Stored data
----------

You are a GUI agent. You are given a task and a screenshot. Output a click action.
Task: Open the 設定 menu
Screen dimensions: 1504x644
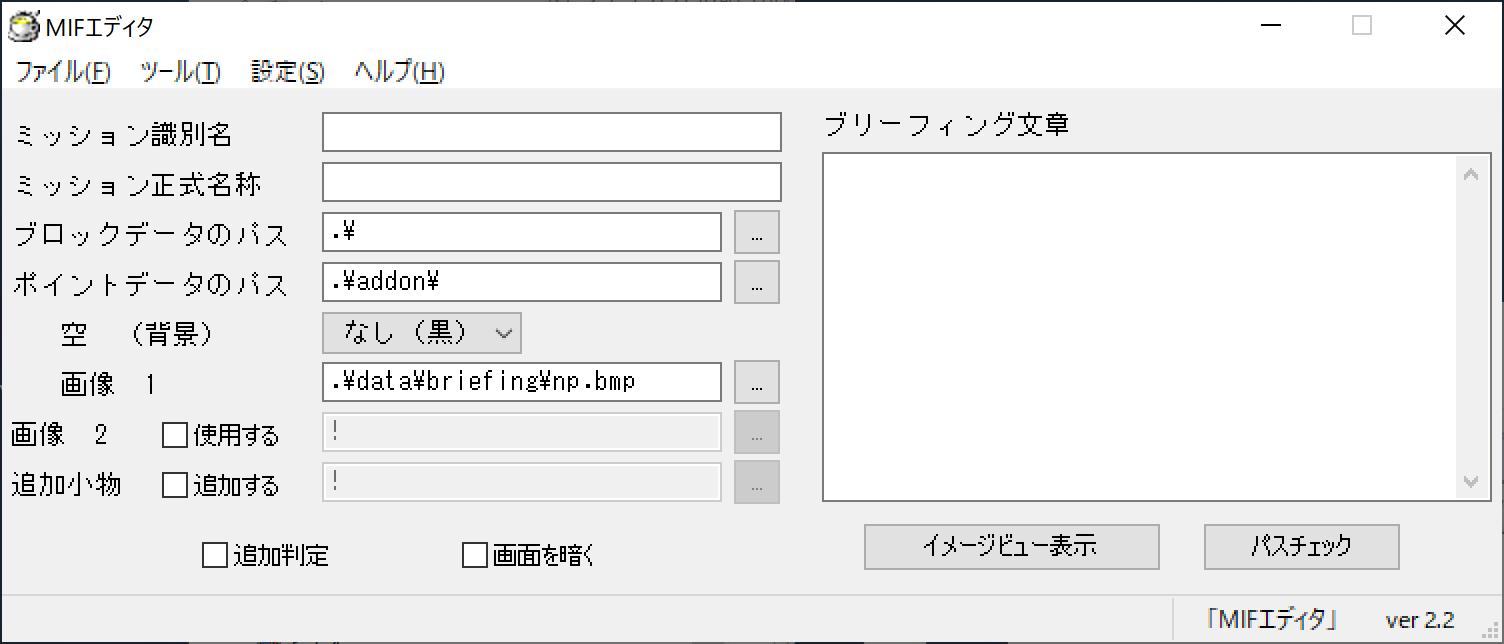click(288, 72)
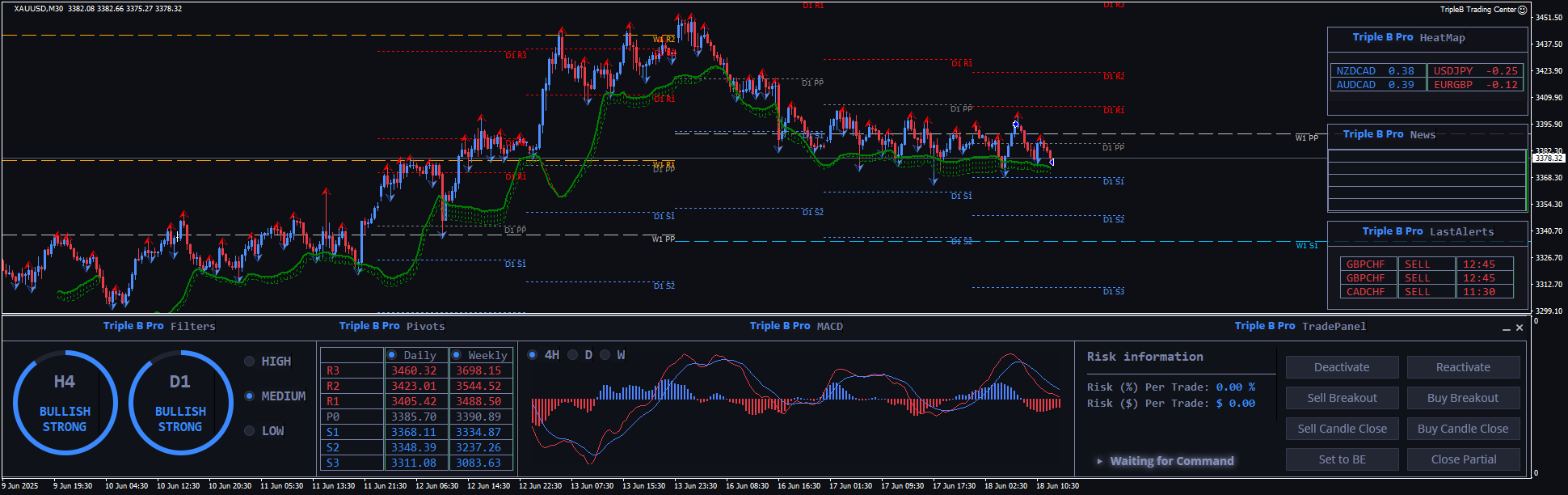Click the play triangle beside Waiting for Command

tap(1099, 461)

----------

I'd like the data above duplicated exactly, with no pictures included.

You are a GUI agent. You are given a task and a screenshot. Output a click action.
Task: Open the 設定 menu
Screen dimensions: 1504x644
click(288, 72)
Click the play triangle beside Waiting for Command

tap(1099, 461)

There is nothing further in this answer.